Similar to the equally unfettered (and similarly dopey-animal-centric) Goat Simulator, your goals are myriad and set across large open-world-ish maps and almost all of them involve collectibles in some way. There's the ostrich eggs with the impossibly high bloom, considered the equivalent of the game's power stars due to the way they're directly related to purchasing upgrades; there's the golden eggs, which are instead rewarded for achievements (some are level-specific challenges, some involve a photography mini-quest, others for the usual milestones); there's buried food and ladybugs to dig up for score bonuses; there's a set of cosmetics for your ostrich to wear; and there's random items and treasure that fill up the ostrich's "nest" home. The upgrades tend to be non-essential but very handy power-ups like a significant boost to your jumping height or running speed, and the first is a useful (but not as useful as you'd hope) power-up that makes ostrich egg collectibles easier to see.

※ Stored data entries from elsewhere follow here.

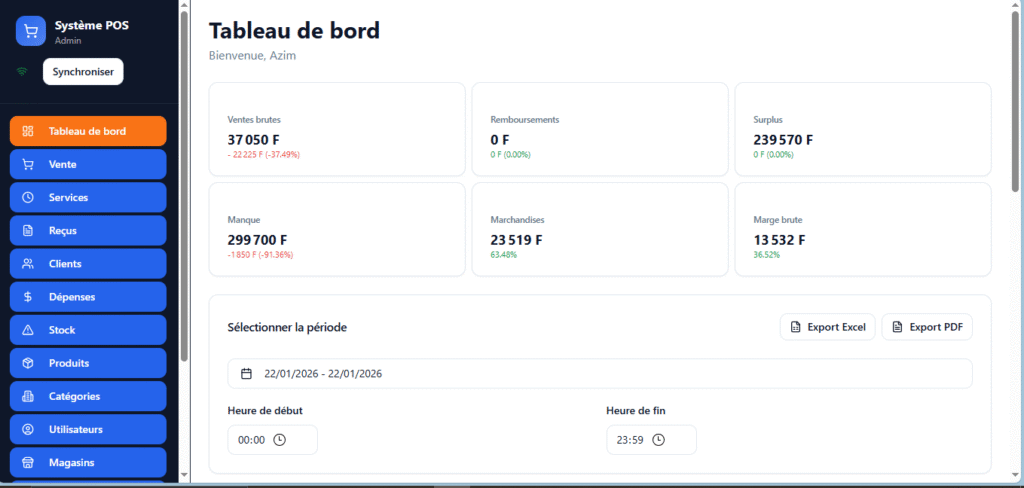The width and height of the screenshot is (1024, 488).
Task: Open the Tableau de bord menu item
Action: pos(88,131)
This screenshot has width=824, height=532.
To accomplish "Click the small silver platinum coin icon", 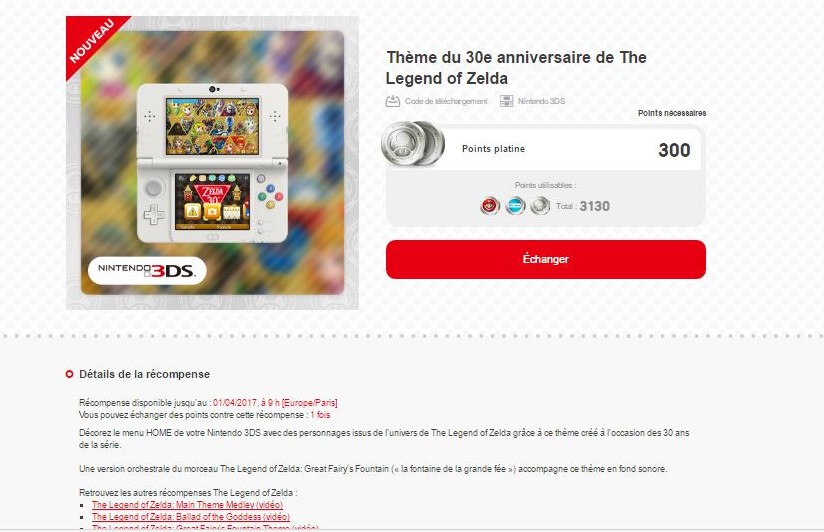I will [x=540, y=206].
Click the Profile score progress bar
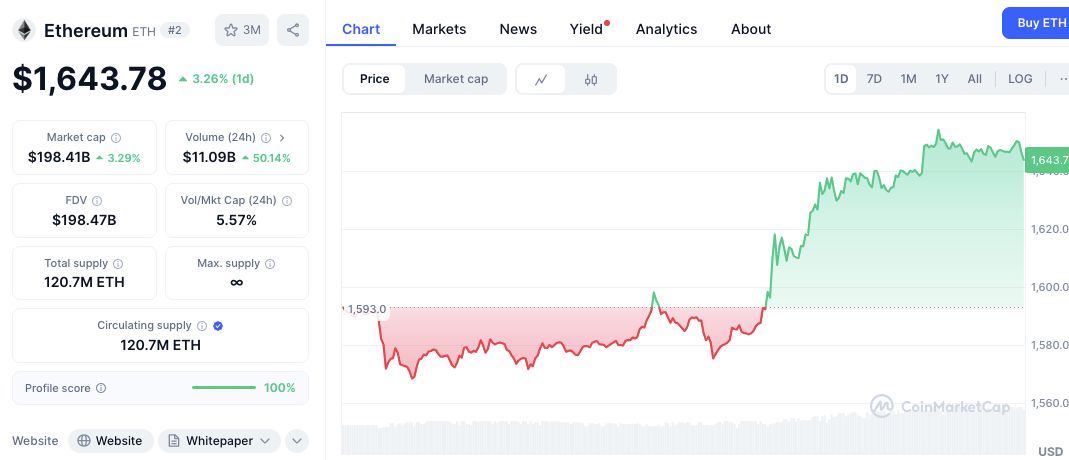 point(223,388)
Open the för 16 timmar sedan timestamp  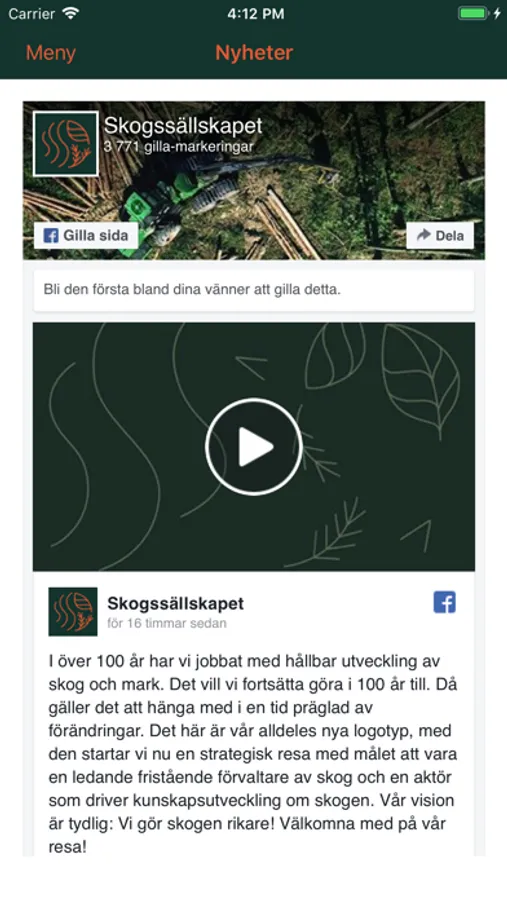pos(167,623)
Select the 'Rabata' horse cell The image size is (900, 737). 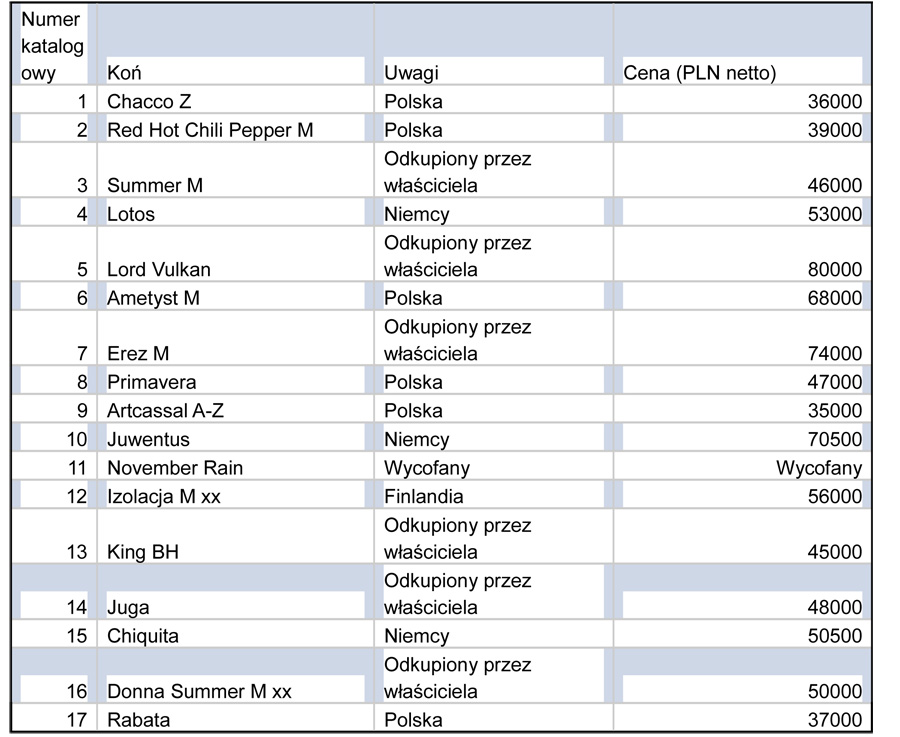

The perfectly reasonable amount of screen vignetting that results when stepping on water.
The perfectly reasonable amount of screen vignetting that results when stepping on water.

The ingenuity comes with the level design. Most levels are just non-descript tropical islands with a smattering of palm trees, chests, lobsters (apparently deadly to ostriches), tribal idols, and so on, but they tend to revolve around one or more gimmicks. Some have portals that teleport you to remote islands, a few levels have a dense fog to navigate, some are set underground where both low lighting and bats are issues, and one level even has you kicking chickens through portals for ten minutes. The basic goal of each level is to reach its exit (there's sometimes a second exit to unlock) but the real one is to somehow maximize your score for that level. Score is generated by finding items, catching bugs (shockingly difficult; those little guys move fast), random destruction, digging up food, defeating enemies (the ostrich has a powerful kick, though it's hard to aim), and many other methods that might take a little legwork and experimentation to find. A glitch makes it possible to max your score the boring way—palm trees don't despawn after you knock them down, so you can keep kicking them forever for a points boost—but otherwise you're working towards multiple objectives at once to hit that 100% target, all while the water level slowly rises and makes parts (and some collectibles) of the level unreachable. Of course, maximizing your score doesn't actually get you anything, but Ostrich Island isn't really focused on serious progression and hitting targets but more in letting you run wild and free, mastering the game by your own definition.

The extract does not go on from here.